My mom wasn’t like that. And this grief is not a complicated grief. I just want to buy her one more present. I want to have one more Christmas morning where she inexplicably bought eight Ukrop’s Christmas Tree Coffee Cakes and froze most of them so that we would have enough (for three people. Seriously. It’s like the wrapping paper thing), but she forgot to take the one for Christmas morning out of the freezer early enough and so we had to wait until the afternoon to eat it and the middle was still a little frozen, which made her annoyed, but not as much as the fact that she still hadn’t managed to get around to cleaning off the dining room table.
Like any decent person, I think of holidays in terms of food. And if I had a fully functioning kitchen right now, I would be baking. I would make her Chex mix (Sidebar: After my parents divorced, and after my father was in a nursing home, he still asked if she would make him some Chex mix). Date balls. Thimble cookies. Japanese fruit pie. I would go through her cook books (which are currently in boxes) and make the recipes in her handwriting. In my grandmother’s handwriting. The recipes she relentlessly clipped from magazines. I would make all of these things, and I’m not even sure that I would be able to eat them, because I’m still not back to eating on a consistent basis. But I would have them if I wanted them, and that’s something.
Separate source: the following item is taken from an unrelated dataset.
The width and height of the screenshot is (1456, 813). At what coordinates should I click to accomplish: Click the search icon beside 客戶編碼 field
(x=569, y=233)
I don’t really know what I’m doing for Christmas yet. I’m traveling to Atlanta, where I’ll drop off my dog with his dad for a few weeks (yes, we are sharing custody of our dog, because we are awesome. And we’re super excited about hanging out and playing video games all week, and honestly, nothing is cooler than that). But I’m not sure what I’m going to do. I won’t be spending time with his family, who clearly don’t get how we are staying friends, and who don’t seem interested in maintaining relationships. Fair enough. I’ll definitely be spending time with friends (booooook cluuuubbbbb!!), and I’m overjoyed at the prospect. But I think mostly I’ll be quiet, navigating the days, probably watching The West Wing and catching up on my reading.
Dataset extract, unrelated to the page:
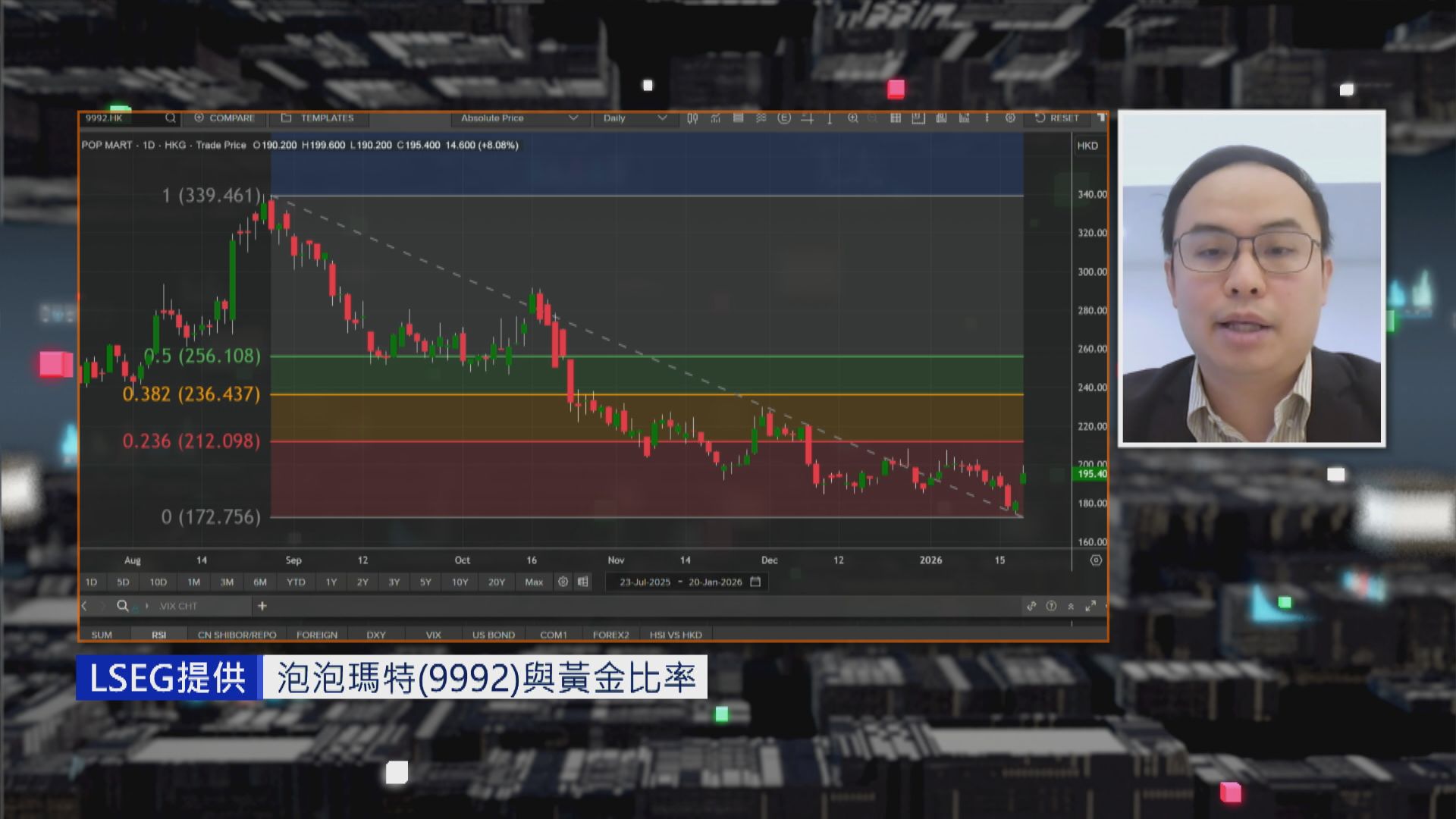The width and height of the screenshot is (1456, 819).
Task: Open the Daily interval dropdown
Action: [634, 118]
Two months isn’t a long time. But it’s long enough to feel the new shape of things. Or rather, the shapelessness of things. Everything is amorphous and strange, and all the traditions and routines that I knew are waiting to be remade. And I have ideas.
But it’s the season of comfort now. Of watching The West Wing. Of waiting. Of remembering. Of missing her. Of missing everyone.
It’s the season of gathering myself together, and pulling everything I know close, and finding all the things that I know and need and want.
And then getting ready to rebuild.


From my own experience with loss, I can tell you for sure that time might heal some of the people some of the time, but mostly time just makes things different. All of the firsts-without-her you listed are hard. But you were there for all of the lasts-with-her. Hold onto those, and all the ones before that. Much much love.
Sending you loads of love and hugs. My mom died three years ago but, with my sister’s death, I am feeling all of the losses intensely right now. I’m glad you’re able to stay friends, and hugs to your puppy. I wish you could come here for Christmas.